# What is being asked
The answer is every record that follows, printed exactly.

# Data provided
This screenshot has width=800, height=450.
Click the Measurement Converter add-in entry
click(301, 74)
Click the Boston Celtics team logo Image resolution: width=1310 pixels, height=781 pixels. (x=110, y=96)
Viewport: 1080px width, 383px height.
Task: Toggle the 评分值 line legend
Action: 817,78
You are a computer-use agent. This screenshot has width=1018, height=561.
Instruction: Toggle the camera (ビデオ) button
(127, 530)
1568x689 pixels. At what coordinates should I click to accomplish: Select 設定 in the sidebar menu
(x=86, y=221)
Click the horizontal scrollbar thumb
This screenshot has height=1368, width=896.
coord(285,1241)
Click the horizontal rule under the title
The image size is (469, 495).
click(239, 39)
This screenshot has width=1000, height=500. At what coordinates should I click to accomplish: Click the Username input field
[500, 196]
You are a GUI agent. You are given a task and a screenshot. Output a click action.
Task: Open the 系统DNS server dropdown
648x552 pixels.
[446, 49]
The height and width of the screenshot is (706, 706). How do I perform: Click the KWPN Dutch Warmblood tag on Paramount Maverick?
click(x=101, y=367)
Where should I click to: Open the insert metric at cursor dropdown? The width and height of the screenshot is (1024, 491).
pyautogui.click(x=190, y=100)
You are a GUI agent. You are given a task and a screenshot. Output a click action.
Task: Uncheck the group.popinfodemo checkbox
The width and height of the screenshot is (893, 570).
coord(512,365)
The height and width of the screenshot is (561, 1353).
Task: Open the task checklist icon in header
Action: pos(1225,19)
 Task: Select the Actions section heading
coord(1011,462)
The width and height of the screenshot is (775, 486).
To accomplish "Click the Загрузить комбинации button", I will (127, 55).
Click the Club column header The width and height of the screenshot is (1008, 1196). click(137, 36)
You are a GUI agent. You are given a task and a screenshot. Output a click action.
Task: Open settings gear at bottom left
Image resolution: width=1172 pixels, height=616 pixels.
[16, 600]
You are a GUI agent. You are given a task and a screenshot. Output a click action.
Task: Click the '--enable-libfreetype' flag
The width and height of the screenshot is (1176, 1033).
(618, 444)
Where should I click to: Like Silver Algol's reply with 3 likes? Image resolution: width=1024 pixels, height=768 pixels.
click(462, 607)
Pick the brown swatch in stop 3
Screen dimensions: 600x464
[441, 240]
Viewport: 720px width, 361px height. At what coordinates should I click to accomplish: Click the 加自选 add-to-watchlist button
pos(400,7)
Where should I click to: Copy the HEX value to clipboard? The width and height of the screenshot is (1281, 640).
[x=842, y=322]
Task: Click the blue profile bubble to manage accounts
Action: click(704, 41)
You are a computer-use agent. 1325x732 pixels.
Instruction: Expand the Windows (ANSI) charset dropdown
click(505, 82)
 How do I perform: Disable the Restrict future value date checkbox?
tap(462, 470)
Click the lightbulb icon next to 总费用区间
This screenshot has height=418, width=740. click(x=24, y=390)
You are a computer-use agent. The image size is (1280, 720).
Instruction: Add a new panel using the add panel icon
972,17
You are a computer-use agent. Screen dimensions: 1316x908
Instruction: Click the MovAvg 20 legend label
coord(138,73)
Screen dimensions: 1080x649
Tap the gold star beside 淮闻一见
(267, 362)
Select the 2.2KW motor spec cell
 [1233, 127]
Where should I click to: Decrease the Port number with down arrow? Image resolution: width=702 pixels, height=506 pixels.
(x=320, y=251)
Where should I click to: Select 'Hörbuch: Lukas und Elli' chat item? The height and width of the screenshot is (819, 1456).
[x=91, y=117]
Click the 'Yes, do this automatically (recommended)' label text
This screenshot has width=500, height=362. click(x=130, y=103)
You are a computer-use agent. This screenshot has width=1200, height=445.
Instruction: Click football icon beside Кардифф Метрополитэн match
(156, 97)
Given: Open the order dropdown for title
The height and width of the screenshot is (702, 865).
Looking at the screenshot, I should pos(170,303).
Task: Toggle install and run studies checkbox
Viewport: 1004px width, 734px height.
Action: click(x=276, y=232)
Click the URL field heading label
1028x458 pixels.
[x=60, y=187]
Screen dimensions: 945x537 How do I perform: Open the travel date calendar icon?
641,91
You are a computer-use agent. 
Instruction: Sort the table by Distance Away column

# Written solution
This screenshot has width=800, height=450.
Click the Measurement Converter add-in entry
click(301, 74)
Click the Boston Celtics team logo Image resolution: width=1310 pixels, height=781 pixels. (x=110, y=96)
Viewport: 1080px width, 383px height.
Task: Toggle the 评分值 line legend
Action: 817,78
You are a computer-use agent. This screenshot has width=1018, height=561.
Instruction: Toggle the camera (ビデオ) button
(127, 530)
1568x689 pixels. At what coordinates should I click to accomplish: Select 設定 in the sidebar menu
(x=86, y=221)
Click the horizontal scrollbar thumb
This screenshot has height=1368, width=896.
coord(285,1241)
Click the horizontal rule under the title
The image size is (469, 495).
click(239, 39)
This screenshot has width=1000, height=500. At what coordinates should I click to accomplish: Click the Username input field
[500, 196]
You are a GUI agent. You are given a task and a screenshot. Output a click action.
Task: Open the 系统DNS server dropdown
648x552 pixels.
[446, 49]
The height and width of the screenshot is (706, 706). How do I perform: Click the KWPN Dutch Warmblood tag on Paramount Maverick?
click(x=101, y=367)
Where should I click to: Open the insert metric at cursor dropdown? The width and height of the screenshot is (1024, 491).
pyautogui.click(x=190, y=100)
You are a GUI agent. You are given a task and a screenshot. Output a click action.
Task: Uncheck the group.popinfodemo checkbox
The width and height of the screenshot is (893, 570).
coord(512,365)
The height and width of the screenshot is (561, 1353).
Task: Open the task checklist icon in header
Action: pos(1225,19)
 Task: Select the Actions section heading
coord(1011,462)
The width and height of the screenshot is (775, 486).
To accomplish "Click the Загрузить комбинации button", I will (127, 55).
Click the Club column header The width and height of the screenshot is (1008, 1196). click(137, 36)
You are a GUI agent. You are given a task and a screenshot. Output a click action.
Task: Open settings gear at bottom left
Image resolution: width=1172 pixels, height=616 pixels.
[16, 600]
You are a GUI agent. You are given a task and a screenshot. Output a click action.
Task: Click the '--enable-libfreetype' flag
The width and height of the screenshot is (1176, 1033).
(618, 444)
Where should I click to: Like Silver Algol's reply with 3 likes? Image resolution: width=1024 pixels, height=768 pixels.
click(462, 607)
Pick the brown swatch in stop 3
Screen dimensions: 600x464
[441, 240]
Viewport: 720px width, 361px height. At what coordinates should I click to accomplish: Click the 加自选 add-to-watchlist button
pos(400,7)
Where should I click to: Copy the HEX value to clipboard? The width and height of the screenshot is (1281, 640).
[x=842, y=322]
Task: Click the blue profile bubble to manage accounts
Action: click(704, 41)
You are a computer-use agent. 1325x732 pixels.
Instruction: Expand the Windows (ANSI) charset dropdown
click(505, 82)
 How do I perform: Disable the Restrict future value date checkbox?
tap(462, 470)
Click the lightbulb icon next to 总费用区间
This screenshot has height=418, width=740. click(x=24, y=390)
You are a computer-use agent. The image size is (1280, 720).
Instruction: Add a new panel using the add panel icon
972,17
You are a computer-use agent. Screen dimensions: 1316x908
Instruction: Click the MovAvg 20 legend label
coord(138,73)
Screen dimensions: 1080x649
Tap the gold star beside 淮闻一见
(267, 362)
Select the 2.2KW motor spec cell
 [1233, 127]
Where should I click to: Decrease the Port number with down arrow? Image resolution: width=702 pixels, height=506 pixels.
(x=320, y=251)
Where should I click to: Select 'Hörbuch: Lukas und Elli' chat item? The height and width of the screenshot is (819, 1456).
[x=91, y=117]
Click the 'Yes, do this automatically (recommended)' label text
This screenshot has width=500, height=362. click(x=130, y=103)
You are a computer-use agent. This screenshot has width=1200, height=445.
Instruction: Click football icon beside Кардифф Метрополитэн match
(156, 97)
Given: Open the order dropdown for title
The height and width of the screenshot is (702, 865).
Looking at the screenshot, I should pos(170,303).
Task: Toggle install and run studies checkbox
Viewport: 1004px width, 734px height.
Action: click(x=276, y=232)
Click the URL field heading label
1028x458 pixels.
[x=60, y=187]
Screen dimensions: 945x537 How do I perform: Open the travel date calendar icon?
641,91
You are a computer-use agent. 
Instruction: Sort the table by Distance Away column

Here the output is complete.